La educación, pues, somete y libera de manera internamente antagónica y contradictoria por una razón muy simple: la cultura es un sistema que liga y desliga al mismo tiempo. Vincula y da las herramientas para recrear estos vínculos. Para reproducirlos y para deshacerlos y transformarlos. Estructura y muestra los límites de cada sistema. En definitiva: obliga y hace libre al mismo tiempo. Hablar de pedagogía emancipadora es entrar en este antagonismo y en esta contradicción. Trabajar sus tensiones desde dentro y de manera situada. No hay un cielo o una tierra virgen para la práctica educativa. Siempre se está en la trinchera, haciendo y deshaciendo los vínculos que estructuran las relaciones establecidas de cada sociedad y aquellas que se quieren transformar. ¿Hasta dónde podemos hacernos más libres a través del saber y del aprendizaje? ¿Qué significa esta exigencia y qué relaciones, obligaciones y compromisos implica?

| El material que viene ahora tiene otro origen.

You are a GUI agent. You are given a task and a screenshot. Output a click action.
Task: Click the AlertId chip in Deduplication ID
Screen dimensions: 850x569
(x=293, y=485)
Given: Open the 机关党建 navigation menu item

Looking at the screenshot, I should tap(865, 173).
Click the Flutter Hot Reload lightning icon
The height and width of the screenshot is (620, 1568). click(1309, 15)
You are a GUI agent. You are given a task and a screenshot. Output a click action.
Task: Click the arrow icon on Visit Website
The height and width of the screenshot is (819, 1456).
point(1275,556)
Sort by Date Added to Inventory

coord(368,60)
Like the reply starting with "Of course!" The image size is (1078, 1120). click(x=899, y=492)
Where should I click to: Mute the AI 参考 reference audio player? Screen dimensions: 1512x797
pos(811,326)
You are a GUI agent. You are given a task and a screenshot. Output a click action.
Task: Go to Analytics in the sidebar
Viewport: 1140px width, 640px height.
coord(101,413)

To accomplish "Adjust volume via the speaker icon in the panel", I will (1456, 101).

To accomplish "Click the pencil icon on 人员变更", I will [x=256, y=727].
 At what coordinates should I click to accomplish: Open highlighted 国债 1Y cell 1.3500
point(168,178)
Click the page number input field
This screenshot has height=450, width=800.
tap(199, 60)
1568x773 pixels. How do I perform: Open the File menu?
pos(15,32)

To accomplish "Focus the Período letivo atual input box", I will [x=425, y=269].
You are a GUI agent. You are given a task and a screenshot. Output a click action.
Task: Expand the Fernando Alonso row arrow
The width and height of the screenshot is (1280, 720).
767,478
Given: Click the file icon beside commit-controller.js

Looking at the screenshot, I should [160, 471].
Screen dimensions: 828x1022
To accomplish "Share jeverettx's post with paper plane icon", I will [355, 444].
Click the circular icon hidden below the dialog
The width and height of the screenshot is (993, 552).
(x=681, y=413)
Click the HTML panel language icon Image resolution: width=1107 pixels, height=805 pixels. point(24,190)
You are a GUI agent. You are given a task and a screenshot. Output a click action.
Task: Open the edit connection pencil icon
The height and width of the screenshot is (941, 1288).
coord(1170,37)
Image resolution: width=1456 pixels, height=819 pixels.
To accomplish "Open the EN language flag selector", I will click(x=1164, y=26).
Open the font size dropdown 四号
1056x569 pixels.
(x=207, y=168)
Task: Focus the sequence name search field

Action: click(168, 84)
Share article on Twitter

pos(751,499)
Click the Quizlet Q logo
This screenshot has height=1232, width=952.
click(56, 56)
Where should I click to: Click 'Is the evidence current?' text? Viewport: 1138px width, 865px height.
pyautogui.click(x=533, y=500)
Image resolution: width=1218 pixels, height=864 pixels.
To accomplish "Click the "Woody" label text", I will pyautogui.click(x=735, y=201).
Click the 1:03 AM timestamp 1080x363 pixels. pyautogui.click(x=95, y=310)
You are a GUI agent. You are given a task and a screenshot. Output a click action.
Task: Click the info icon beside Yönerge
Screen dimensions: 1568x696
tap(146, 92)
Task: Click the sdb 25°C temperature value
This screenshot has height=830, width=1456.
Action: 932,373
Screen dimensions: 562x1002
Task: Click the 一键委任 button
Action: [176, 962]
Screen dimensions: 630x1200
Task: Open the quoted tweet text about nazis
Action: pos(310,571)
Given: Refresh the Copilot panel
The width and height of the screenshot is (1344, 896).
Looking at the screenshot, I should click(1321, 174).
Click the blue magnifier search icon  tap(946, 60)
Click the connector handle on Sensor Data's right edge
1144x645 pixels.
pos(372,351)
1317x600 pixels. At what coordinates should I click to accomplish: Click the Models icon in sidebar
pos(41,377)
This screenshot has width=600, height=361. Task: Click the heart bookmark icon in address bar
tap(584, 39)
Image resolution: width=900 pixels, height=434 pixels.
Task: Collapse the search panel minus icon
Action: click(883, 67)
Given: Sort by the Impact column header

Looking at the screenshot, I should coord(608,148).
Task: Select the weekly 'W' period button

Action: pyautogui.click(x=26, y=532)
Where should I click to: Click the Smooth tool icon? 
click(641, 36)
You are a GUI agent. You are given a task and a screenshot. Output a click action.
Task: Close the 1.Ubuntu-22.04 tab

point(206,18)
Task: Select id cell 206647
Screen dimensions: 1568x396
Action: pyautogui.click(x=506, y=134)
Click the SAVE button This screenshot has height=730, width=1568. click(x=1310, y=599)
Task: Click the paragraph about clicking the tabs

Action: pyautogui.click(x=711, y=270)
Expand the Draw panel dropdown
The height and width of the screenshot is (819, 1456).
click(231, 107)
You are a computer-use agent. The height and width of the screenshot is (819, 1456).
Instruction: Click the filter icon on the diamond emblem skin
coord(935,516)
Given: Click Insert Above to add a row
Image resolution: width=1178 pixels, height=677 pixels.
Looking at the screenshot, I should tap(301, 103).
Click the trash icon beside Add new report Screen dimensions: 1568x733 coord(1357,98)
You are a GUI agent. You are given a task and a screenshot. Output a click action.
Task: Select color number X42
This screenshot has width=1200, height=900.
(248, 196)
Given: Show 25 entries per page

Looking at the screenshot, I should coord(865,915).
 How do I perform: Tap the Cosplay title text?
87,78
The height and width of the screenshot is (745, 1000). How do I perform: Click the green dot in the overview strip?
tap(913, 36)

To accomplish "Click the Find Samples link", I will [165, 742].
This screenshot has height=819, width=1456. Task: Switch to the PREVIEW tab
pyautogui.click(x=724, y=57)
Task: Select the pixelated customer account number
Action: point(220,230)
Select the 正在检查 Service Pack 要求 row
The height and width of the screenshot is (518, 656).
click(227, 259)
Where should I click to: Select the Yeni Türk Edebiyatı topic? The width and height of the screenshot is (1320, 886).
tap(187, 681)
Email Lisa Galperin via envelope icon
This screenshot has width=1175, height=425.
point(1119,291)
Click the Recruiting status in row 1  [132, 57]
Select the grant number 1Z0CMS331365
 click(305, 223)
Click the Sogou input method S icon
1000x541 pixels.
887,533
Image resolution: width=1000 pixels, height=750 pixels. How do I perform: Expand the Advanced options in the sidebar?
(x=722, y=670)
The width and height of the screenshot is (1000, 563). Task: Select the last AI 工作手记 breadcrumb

La filósofa y educadora Gayatri Spivak, que ha dedicado una parte de su obra teórica y práctica a la educación,2 propone que para educar hay que mantenerse en la tensión de lo que Gregory Bateson denominaba el doble vínculo (double bind): es decir, la necesidad de responder a órdenes contradictorias que no se anulan entre sí. La más dolorosa –tal como me contaba en la conversación que mantuvimos en la Bienal de Pensamiento de Barcelona de 2018– es que lo que es importante en educación difícilmente puede verificarse a través de sus éxitos. ¿Qué es lo que verdaderamente nos importa? Esta es la pregunta que se pone en juego en cada aprendizaje y en cada proyecto educativo, desde el compromiso de tener que formular las respuestas en un mundo que no podemos poner a cero.
La educación siempre vuelve a empezar, pero el mundo siempre continúa allí donde estaba. Como escribe Schiller en las Cartas sobre la educación estética del hombre: «Despierta del letargo de la vida sensible, se reconoce como hombre, mira a su alrededor y se encuentra… en el Estado».3 Siguiendo la metáfora del Estado como maquinaria convencional que encontramos ya en funcionamiento, la educación es el reloj que hay que arreglar sin poder parar sus engranajes. Por eso el rédito educativo no se puede resumir en una cuenta de resultados que se pueda poner a cero, sino en la persistencia de una actitud. La educación es una labor paciente y persistente que no se basta a sí misma. En una cultura resultadista como es la nuestra, esto se hace muy difícil de justificar. Y en una crítica binaria como la que aún nos domina, se hace muy difícil de pensar. Por eso es preciso un esfuerzo más y preguntarnos de nuevo: ¿Qué hace que una educación pueda considerarse como realmente emancipadora? y ¿cómo concretar sus efectos si no siempre se miden en indicadores de éxito?